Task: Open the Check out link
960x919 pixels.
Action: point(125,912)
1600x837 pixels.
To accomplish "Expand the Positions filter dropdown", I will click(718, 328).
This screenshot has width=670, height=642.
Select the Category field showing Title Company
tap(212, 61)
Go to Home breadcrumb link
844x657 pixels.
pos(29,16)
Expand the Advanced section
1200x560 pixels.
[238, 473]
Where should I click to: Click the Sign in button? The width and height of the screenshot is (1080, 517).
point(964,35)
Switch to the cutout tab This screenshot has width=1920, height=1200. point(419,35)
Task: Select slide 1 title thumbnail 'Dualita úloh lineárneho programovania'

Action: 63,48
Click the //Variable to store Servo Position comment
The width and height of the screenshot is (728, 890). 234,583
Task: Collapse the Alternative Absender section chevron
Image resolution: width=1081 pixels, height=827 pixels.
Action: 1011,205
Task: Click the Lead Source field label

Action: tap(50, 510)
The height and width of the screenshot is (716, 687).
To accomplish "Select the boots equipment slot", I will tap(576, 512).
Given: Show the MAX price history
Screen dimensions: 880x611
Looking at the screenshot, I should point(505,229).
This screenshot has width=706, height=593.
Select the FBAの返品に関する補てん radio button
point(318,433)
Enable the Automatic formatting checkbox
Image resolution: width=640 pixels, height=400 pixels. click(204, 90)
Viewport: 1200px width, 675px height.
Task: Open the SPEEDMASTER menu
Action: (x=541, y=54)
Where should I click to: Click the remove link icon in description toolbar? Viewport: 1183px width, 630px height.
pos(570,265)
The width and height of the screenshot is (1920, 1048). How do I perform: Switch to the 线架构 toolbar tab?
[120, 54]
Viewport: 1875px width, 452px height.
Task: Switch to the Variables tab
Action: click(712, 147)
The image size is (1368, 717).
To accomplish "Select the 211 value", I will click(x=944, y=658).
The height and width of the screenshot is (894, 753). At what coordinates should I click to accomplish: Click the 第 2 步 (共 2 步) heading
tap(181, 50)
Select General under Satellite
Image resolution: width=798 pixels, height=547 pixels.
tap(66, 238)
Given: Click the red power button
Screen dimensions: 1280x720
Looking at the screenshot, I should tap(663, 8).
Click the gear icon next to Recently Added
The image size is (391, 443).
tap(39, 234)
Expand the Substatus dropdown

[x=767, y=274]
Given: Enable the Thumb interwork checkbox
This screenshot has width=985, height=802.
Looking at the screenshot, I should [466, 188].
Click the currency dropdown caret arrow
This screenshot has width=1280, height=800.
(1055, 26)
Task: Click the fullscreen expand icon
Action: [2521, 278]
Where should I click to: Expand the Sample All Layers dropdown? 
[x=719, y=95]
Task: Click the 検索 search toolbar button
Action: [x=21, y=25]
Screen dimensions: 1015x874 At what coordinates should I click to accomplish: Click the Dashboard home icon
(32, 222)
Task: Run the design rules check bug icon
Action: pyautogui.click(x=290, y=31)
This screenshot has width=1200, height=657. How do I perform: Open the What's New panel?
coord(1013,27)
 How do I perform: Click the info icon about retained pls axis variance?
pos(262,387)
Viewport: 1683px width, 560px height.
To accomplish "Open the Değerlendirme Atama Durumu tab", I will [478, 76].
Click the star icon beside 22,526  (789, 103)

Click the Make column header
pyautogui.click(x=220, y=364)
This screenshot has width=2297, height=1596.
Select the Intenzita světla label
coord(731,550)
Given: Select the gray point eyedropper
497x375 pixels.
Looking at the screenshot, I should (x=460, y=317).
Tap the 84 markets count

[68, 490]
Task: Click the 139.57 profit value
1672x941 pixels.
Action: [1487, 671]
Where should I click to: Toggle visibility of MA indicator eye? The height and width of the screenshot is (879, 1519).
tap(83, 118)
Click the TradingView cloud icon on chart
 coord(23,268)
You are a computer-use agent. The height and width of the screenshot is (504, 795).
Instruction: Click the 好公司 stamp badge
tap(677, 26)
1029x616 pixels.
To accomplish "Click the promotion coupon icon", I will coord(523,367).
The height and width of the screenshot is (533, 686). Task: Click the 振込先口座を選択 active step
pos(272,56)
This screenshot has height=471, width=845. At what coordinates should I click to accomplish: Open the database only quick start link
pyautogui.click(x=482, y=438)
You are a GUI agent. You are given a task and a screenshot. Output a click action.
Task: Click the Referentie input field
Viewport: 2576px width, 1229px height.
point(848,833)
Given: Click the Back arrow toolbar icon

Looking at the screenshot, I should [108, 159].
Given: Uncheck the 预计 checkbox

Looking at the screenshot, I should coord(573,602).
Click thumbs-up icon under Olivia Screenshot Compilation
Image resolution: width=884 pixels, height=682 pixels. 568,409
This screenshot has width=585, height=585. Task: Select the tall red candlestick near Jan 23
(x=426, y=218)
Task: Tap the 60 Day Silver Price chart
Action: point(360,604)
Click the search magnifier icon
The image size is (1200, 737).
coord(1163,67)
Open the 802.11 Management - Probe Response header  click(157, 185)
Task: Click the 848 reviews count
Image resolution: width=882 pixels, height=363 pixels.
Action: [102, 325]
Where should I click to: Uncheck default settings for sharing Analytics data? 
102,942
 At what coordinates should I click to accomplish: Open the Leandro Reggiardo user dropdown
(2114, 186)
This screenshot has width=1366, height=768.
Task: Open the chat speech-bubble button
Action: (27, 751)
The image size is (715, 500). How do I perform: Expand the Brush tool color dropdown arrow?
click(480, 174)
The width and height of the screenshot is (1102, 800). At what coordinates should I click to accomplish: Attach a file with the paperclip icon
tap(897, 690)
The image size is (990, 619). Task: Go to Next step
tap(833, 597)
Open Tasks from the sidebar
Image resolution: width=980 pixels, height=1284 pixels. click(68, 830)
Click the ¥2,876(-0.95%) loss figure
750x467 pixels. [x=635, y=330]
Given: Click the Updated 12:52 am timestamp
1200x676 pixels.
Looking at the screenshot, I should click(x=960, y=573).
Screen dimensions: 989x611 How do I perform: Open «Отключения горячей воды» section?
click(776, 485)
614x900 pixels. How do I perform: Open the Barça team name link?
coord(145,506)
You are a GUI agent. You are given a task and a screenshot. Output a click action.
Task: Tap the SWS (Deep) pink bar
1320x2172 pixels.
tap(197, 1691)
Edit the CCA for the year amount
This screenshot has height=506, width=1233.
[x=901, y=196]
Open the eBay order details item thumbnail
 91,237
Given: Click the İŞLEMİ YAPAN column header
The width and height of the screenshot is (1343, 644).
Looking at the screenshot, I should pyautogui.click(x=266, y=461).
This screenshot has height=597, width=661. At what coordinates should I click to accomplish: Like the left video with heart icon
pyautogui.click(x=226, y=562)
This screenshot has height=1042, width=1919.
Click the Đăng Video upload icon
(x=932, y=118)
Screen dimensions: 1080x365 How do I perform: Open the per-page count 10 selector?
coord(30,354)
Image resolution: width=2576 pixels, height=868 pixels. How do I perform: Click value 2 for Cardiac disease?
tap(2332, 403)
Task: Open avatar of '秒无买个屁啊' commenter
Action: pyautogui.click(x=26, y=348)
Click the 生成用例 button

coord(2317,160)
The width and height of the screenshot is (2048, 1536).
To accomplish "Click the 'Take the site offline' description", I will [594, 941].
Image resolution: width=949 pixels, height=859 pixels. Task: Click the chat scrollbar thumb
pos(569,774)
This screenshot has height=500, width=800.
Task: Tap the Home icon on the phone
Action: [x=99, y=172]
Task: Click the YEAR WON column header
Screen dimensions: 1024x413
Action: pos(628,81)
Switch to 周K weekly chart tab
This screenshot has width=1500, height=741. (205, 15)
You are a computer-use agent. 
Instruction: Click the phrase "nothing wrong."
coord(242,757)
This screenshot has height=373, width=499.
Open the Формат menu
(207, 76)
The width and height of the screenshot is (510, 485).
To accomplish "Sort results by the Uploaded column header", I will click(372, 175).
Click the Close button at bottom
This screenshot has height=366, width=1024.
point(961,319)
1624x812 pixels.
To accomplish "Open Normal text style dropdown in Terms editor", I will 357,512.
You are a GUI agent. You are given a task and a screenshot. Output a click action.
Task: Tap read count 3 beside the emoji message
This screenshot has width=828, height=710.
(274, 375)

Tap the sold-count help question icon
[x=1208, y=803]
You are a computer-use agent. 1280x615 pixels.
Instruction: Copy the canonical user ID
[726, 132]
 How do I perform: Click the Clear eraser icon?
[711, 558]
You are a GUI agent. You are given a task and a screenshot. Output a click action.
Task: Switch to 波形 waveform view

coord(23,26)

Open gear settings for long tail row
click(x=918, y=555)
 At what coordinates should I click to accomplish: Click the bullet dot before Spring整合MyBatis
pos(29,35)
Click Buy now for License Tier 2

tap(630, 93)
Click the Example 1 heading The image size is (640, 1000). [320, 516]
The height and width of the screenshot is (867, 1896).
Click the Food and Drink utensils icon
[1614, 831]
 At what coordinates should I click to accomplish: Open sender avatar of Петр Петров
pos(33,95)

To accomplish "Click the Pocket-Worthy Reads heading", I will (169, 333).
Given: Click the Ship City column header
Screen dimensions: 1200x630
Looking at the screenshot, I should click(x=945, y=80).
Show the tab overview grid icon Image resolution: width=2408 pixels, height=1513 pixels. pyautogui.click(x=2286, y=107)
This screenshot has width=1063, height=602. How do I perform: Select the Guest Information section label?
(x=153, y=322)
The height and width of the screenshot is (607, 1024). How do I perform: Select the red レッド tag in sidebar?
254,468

(EXERCISE)
Copy out the data between the lines holding "The height and width of the screenshot is (716, 687)." and "[x=767, y=274]", inclusive, keeping every line exactly the same.

(RESPONSE)
The height and width of the screenshot is (716, 687).
To accomplish "Select the boots equipment slot", I will tap(576, 512).
Given: Show the MAX price history
Screen dimensions: 880x611
Looking at the screenshot, I should point(505,229).
This screenshot has width=706, height=593.
Select the FBAの返品に関する補てん radio button
point(318,433)
Enable the Automatic formatting checkbox
Image resolution: width=640 pixels, height=400 pixels. click(204, 90)
Viewport: 1200px width, 675px height.
Task: Open the SPEEDMASTER menu
Action: (x=541, y=54)
Where should I click to: Click the remove link icon in description toolbar? Viewport: 1183px width, 630px height.
pos(570,265)
The width and height of the screenshot is (1920, 1048). How do I perform: Switch to the 线架构 toolbar tab?
[120, 54]
Viewport: 1875px width, 452px height.
Task: Switch to the Variables tab
Action: click(712, 147)
The image size is (1368, 717).
To accomplish "Select the 211 value", I will click(x=944, y=658).
The height and width of the screenshot is (894, 753). At what coordinates should I click to accomplish: Click the 第 2 步 (共 2 步) heading
tap(181, 50)
Select General under Satellite
Image resolution: width=798 pixels, height=547 pixels.
tap(66, 238)
Given: Click the red power button
Screen dimensions: 1280x720
Looking at the screenshot, I should tap(663, 8).
Click the gear icon next to Recently Added
The image size is (391, 443).
tap(39, 234)
Expand the Substatus dropdown

[x=767, y=274]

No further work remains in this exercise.